Many subsequent students of turbulence and mixing built on Richardson's work, and the Richardson Number is named in his honour. He also analyzed wars using mathematics and had early ideas about fractals while studying the lengths of shared borders between countries. Recipients of the Lewis Fry Richardson Medal have included Benoit Mandelbrot.

De Morgan had written:
  Great fleas have little fleas upon their backs to bite 'em,
  And little fleas have lesser fleas, and so ad infinitum.
  And the great fleas themselves, in turn, have greater fleas to go on;
  While these again have greater still, and greater still, and so on.
Swift originally wrote (in 1733):
  So, naturalists observe, a flea
  Hath smaller fleas that on him prey;
  And these have smaller still to bite 'em;
  And so proceed ad infinitum.
  Thus every poet, in his kind,
  Is bit by him that comes behind.

Great Bards of QbD: Stanley Corrsin

When we calculate mixing timescales in reactors and crystallizers [Liquid mixing: batch and fed batch mixing times], we leverage the work of Stanley Corrsin, one of many pre-Internet scientists who laid foundations for our predictive abilities.  His paper, [Simple theory of an idealized turbulent mixer,  AIChE Journal, Volume 3, Issue 3, pages 329–330, September 1957] showed how the time constant for mixing depended on the rate of dissipation of turbulent kinetic energy.  

Stanley loved his subject so much that he was moved to poetry.  He is responsible for the following sonnet, inspired by one of Shakespeare's (Sonnet 18 Shall I compare thee to a Summer's day?): 

SONNET TO TURBULENCE by S. Corrsin [1]
For Hans Liepmann [2] on the occasion of his 70th birthday, with apologies to Bill S. and Liz B.B.

Shall we compare you to a laminar flow?
You are more lovely and more sinuous.
Rough winter winds shake branches free of snow,
And summer’s plumes churn up in cumulus.
How do we perceive you?
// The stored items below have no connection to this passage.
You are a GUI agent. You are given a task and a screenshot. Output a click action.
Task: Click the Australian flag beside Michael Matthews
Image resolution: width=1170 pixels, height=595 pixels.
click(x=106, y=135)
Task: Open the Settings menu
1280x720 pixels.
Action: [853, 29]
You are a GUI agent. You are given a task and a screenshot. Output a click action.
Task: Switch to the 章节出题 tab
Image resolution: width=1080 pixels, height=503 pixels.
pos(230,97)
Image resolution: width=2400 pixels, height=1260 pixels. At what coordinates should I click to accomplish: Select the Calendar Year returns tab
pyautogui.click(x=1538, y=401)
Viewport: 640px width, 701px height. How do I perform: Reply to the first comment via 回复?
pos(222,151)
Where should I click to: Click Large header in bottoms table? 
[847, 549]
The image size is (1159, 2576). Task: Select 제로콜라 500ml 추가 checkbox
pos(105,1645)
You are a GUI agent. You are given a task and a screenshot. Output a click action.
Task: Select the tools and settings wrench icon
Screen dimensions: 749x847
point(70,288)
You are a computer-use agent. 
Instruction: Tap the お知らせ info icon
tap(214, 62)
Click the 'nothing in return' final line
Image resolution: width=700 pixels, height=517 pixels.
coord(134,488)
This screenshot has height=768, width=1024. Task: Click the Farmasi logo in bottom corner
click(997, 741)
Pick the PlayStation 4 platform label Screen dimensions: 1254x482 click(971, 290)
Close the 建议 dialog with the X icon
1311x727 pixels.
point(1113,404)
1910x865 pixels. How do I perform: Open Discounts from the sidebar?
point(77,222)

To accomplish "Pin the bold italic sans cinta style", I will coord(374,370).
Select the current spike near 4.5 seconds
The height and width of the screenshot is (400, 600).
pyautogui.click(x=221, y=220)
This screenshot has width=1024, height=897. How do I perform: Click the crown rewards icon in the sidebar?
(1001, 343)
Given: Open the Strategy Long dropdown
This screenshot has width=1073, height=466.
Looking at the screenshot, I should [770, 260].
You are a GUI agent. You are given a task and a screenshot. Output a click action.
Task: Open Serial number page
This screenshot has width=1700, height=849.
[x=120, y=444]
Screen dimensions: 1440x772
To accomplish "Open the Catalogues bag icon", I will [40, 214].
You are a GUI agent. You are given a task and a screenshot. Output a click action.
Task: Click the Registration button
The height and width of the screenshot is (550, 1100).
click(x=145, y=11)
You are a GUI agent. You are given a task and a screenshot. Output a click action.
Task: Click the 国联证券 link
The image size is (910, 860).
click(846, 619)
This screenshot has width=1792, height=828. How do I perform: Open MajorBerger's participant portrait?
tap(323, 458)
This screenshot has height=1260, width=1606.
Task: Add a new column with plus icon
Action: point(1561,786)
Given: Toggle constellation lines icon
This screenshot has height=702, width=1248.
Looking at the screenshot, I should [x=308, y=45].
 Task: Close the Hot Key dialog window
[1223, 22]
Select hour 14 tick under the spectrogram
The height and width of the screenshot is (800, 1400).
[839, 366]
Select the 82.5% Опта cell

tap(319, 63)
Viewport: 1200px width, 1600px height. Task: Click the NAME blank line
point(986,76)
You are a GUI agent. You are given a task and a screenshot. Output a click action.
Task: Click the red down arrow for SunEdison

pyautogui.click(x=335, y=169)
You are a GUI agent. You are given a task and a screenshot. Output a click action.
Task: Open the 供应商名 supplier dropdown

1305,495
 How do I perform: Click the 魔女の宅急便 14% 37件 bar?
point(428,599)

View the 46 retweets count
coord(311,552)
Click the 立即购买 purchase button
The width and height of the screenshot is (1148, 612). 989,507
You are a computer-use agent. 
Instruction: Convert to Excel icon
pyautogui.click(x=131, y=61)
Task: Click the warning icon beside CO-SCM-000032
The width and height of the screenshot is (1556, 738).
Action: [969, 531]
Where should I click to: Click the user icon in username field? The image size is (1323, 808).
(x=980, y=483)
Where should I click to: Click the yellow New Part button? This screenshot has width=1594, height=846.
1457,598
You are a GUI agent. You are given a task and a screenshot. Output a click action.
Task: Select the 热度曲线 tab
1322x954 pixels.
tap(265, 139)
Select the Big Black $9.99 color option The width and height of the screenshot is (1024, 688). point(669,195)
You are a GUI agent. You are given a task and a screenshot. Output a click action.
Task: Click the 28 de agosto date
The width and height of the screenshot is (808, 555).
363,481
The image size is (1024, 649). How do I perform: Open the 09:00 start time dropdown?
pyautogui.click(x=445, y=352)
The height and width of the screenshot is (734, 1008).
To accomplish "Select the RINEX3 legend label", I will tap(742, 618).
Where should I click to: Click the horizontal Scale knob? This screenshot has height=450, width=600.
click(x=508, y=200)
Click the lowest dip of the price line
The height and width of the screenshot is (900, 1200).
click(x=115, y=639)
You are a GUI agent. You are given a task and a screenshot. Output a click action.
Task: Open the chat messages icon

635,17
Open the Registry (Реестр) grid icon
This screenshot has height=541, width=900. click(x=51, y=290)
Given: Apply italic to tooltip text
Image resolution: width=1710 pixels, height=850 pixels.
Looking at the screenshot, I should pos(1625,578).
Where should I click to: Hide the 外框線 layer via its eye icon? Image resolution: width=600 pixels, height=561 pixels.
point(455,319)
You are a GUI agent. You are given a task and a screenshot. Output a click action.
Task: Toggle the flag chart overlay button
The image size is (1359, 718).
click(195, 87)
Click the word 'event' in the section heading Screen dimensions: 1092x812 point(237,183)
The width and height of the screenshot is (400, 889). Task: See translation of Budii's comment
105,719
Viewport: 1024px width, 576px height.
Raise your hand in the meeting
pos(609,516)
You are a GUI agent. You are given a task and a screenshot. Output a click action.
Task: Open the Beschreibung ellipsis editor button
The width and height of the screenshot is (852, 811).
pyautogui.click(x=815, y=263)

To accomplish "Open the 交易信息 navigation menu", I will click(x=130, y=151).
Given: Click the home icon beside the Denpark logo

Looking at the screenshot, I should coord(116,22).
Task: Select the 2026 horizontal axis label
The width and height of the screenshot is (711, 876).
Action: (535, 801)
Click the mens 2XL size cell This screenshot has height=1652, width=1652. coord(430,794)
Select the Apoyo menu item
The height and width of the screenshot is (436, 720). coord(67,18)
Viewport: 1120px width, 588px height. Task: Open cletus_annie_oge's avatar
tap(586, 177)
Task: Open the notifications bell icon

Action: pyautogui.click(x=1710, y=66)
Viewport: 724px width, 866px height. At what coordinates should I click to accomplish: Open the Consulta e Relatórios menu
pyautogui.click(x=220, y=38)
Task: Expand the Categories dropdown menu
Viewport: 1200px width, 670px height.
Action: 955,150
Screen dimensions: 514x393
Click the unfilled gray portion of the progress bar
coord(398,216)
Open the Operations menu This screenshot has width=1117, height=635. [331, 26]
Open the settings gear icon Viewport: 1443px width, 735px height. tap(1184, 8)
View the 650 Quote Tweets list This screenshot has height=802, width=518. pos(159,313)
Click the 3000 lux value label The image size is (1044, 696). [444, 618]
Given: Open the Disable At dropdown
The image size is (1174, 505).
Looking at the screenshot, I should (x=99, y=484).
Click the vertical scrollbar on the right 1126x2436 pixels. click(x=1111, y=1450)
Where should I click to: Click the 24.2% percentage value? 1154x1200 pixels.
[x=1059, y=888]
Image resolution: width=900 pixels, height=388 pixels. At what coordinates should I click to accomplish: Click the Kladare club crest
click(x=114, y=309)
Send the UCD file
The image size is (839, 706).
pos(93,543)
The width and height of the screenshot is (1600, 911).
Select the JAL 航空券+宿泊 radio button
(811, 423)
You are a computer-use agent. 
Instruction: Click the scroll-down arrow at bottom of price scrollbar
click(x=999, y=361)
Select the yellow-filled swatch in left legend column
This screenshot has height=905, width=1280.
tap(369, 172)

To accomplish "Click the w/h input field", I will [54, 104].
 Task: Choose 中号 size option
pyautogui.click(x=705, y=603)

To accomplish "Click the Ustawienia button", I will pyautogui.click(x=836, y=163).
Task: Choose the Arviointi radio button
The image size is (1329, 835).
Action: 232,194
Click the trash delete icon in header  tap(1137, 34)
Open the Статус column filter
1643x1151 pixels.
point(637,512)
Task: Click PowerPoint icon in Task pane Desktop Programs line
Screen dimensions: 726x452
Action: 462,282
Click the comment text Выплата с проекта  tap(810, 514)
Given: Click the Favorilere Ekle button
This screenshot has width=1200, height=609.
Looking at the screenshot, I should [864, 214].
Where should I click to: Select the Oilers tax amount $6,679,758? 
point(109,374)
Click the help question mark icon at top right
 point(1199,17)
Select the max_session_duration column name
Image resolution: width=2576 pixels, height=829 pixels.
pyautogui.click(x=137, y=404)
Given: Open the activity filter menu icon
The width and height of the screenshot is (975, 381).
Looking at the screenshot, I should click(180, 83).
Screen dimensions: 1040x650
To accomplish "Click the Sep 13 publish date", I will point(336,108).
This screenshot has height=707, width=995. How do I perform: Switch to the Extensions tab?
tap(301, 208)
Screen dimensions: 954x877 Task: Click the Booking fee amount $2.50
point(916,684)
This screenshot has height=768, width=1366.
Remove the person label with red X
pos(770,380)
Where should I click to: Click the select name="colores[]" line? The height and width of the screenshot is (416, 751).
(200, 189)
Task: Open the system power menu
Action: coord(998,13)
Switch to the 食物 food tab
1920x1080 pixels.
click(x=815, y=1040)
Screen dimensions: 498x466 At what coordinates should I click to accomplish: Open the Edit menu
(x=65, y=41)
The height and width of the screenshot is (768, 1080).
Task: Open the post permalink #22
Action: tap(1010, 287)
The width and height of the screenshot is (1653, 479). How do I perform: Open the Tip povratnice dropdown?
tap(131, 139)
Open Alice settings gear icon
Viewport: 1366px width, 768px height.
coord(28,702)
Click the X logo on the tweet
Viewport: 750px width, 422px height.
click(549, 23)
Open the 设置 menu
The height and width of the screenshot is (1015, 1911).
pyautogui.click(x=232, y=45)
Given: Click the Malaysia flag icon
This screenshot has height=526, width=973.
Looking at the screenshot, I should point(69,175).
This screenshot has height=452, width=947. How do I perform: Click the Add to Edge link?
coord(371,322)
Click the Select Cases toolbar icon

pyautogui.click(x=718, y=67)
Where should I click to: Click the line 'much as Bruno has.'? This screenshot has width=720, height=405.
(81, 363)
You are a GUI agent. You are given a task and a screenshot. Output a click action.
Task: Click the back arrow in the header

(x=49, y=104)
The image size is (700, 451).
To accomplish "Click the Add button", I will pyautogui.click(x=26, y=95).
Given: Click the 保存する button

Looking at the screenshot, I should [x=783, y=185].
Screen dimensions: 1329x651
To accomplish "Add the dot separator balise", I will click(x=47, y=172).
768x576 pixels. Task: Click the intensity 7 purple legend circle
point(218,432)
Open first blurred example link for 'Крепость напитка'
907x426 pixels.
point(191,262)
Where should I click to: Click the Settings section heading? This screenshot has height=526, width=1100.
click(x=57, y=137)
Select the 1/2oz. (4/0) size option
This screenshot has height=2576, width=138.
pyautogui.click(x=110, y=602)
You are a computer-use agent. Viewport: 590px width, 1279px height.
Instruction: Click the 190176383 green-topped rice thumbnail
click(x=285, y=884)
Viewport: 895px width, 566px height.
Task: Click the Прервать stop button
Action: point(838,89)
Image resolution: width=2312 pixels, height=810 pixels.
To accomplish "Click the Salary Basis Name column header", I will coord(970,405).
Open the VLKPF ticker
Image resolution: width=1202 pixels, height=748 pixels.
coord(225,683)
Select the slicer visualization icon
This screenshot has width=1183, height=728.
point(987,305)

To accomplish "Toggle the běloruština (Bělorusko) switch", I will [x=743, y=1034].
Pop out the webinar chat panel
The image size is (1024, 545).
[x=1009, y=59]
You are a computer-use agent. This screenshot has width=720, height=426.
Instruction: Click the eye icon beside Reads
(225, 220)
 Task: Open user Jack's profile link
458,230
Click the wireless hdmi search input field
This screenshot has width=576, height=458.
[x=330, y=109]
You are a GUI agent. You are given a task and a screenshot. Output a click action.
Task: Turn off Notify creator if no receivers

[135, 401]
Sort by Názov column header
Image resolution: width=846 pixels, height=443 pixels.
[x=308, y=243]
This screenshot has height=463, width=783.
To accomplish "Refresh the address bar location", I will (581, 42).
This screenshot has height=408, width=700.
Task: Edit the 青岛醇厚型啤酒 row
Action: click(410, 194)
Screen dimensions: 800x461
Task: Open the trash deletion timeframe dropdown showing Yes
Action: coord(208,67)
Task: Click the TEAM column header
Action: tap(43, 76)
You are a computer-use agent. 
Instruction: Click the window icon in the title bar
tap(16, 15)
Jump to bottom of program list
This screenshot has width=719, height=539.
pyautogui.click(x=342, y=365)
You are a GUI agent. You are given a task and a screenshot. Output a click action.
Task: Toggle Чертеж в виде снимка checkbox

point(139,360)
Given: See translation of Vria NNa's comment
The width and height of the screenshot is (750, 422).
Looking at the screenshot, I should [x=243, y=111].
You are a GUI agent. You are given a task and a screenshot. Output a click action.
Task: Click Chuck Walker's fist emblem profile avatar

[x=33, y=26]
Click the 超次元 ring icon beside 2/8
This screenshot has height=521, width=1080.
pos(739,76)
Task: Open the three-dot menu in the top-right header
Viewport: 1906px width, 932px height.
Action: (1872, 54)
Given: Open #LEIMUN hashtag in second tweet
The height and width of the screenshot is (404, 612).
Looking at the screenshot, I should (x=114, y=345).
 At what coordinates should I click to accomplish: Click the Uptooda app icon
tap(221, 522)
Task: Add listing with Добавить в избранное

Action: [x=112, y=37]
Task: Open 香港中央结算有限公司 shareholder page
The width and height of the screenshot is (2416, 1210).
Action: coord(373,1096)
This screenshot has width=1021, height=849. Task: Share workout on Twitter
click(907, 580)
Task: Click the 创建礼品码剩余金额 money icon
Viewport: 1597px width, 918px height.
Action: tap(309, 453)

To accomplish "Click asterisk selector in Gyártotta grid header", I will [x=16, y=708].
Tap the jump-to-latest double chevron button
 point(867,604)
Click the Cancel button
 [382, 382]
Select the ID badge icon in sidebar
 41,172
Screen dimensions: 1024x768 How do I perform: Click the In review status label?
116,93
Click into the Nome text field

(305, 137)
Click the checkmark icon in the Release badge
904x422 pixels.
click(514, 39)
Let me count the ways.
A random vortex field with strain entwined.
Fractal? Big and small swirls in the maze
May give us paradigms of flows to find.
Orthonormal forms non-linearly renew
Intricate flows with many free degrees
Or, in the latest fashion, merely few —
As strange attractor. In fact, we need Cray 3’s [3].
Experiment and theory, unforgiving;
For serious searcher, fun ... and it’s a living!